(Stored data entries)
"""

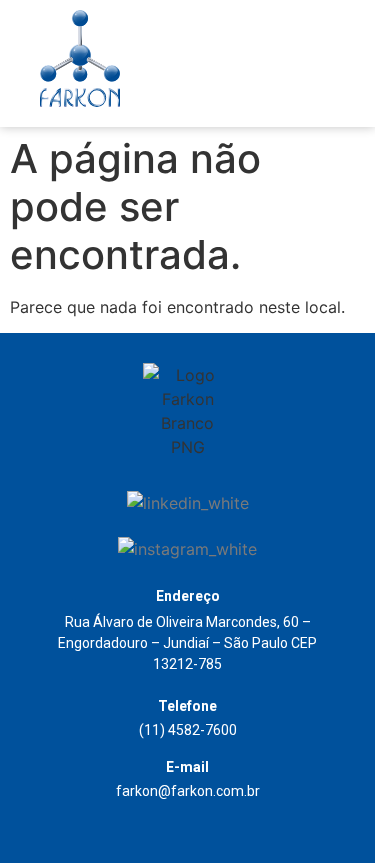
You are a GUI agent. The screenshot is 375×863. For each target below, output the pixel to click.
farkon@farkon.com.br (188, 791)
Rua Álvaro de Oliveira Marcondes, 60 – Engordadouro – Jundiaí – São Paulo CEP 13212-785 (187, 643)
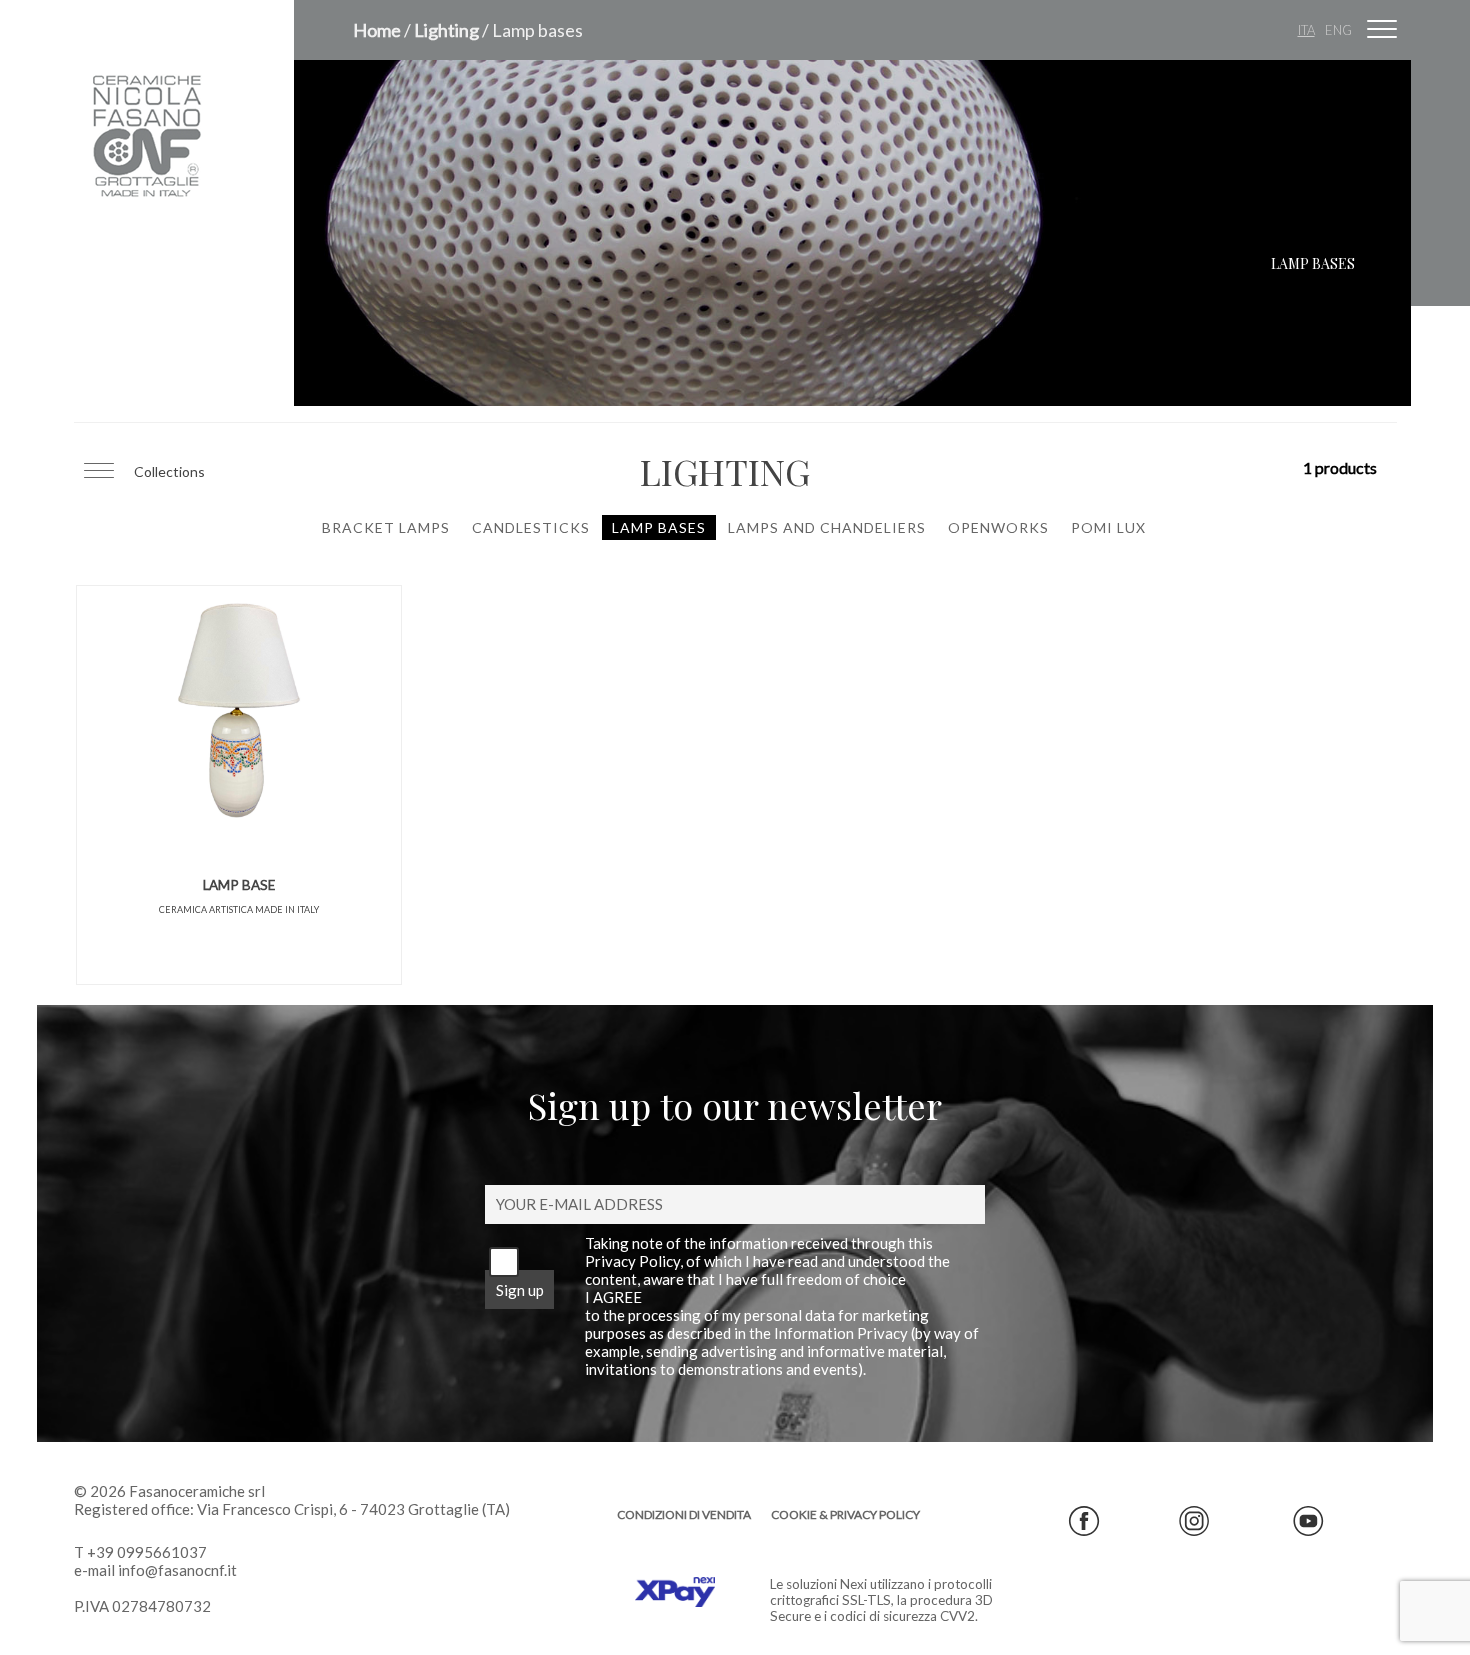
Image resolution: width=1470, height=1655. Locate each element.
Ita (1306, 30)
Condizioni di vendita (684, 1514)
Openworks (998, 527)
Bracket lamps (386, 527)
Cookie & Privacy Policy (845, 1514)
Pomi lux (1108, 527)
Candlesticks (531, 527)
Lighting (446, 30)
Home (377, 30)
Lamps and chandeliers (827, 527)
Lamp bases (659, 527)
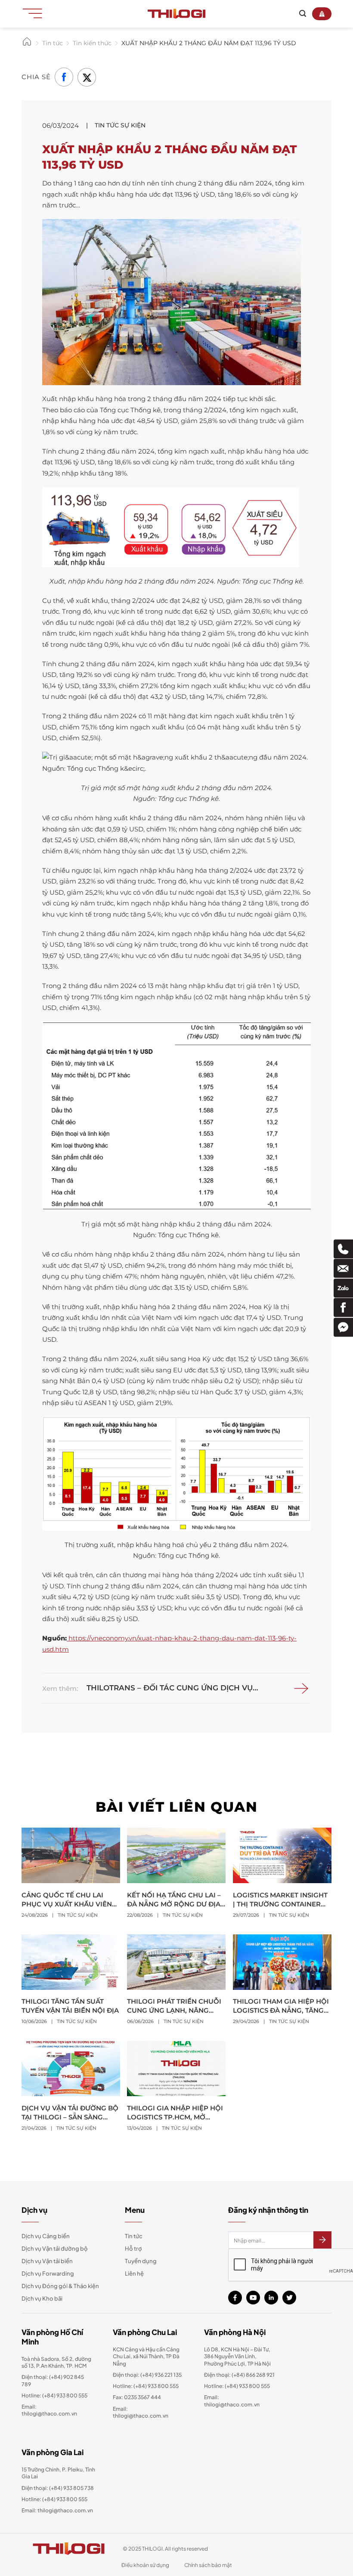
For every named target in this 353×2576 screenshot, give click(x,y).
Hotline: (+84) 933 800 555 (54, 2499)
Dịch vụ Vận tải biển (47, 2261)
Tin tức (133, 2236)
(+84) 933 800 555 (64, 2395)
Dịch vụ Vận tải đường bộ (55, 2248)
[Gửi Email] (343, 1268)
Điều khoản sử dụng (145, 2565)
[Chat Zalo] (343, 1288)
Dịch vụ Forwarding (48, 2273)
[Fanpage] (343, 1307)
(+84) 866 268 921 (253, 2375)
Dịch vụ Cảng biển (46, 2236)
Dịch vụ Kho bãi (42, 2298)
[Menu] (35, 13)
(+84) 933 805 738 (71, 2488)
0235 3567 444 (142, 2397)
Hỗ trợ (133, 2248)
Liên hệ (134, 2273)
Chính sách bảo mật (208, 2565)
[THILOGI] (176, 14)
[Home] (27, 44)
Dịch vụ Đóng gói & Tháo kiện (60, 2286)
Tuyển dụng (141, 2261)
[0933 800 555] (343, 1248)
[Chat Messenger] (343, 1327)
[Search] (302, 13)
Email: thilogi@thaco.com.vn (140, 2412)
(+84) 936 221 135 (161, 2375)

"""

Reproduce every line of the data above, exactly as it stands, but not the pictures.

You are a GUI agent. The screenshot is 375×863. For each target below, output the pixel to click.
farkon@farkon.com.br (188, 791)
Rua Álvaro de Oliveira Marcondes, 60 – Engordadouro – Jundiaí – São Paulo CEP 13212-785 (187, 643)
Image resolution: width=1470, height=1655. Locate each element.
Ita (1306, 30)
Condizioni di vendita (684, 1514)
Openworks (998, 527)
Bracket lamps (386, 527)
Cookie & Privacy Policy (845, 1514)
Pomi lux (1108, 527)
Candlesticks (531, 527)
Lighting (446, 30)
Home (377, 30)
Lamps and chandeliers (827, 527)
Lamp bases (659, 527)
For every named target in this 353×2576 screenshot, give click(x,y).
Hotline: (+84) 933 800 555 (54, 2499)
Dịch vụ Vận tải biển (47, 2261)
Tin tức (133, 2236)
(+84) 933 800 555 (64, 2395)
Dịch vụ Vận tải đường bộ (55, 2248)
[Gửi Email] (343, 1268)
Điều khoản sử dụng (145, 2565)
[Chat Zalo] (343, 1288)
Dịch vụ Forwarding (48, 2273)
[Fanpage] (343, 1307)
(+84) 866 268 921 (253, 2375)
Dịch vụ Cảng biển (46, 2236)
Dịch vụ Kho bãi (42, 2298)
[Menu] (35, 13)
(+84) 933 805 738 (71, 2488)
0235 3567 444 (142, 2397)
Hỗ trợ (133, 2248)
Liên hệ (134, 2273)
Chính sách bảo mật (208, 2565)
[THILOGI] (176, 14)
[Home] (27, 44)
Dịch vụ Đóng gói & Tháo kiện (60, 2286)
Tuyển dụng (141, 2261)
[0933 800 555] (343, 1248)
[Chat Messenger] (343, 1327)
[Search] (302, 13)
Email: thilogi@thaco.com.vn (140, 2412)
(+84) 936 221 135 (161, 2375)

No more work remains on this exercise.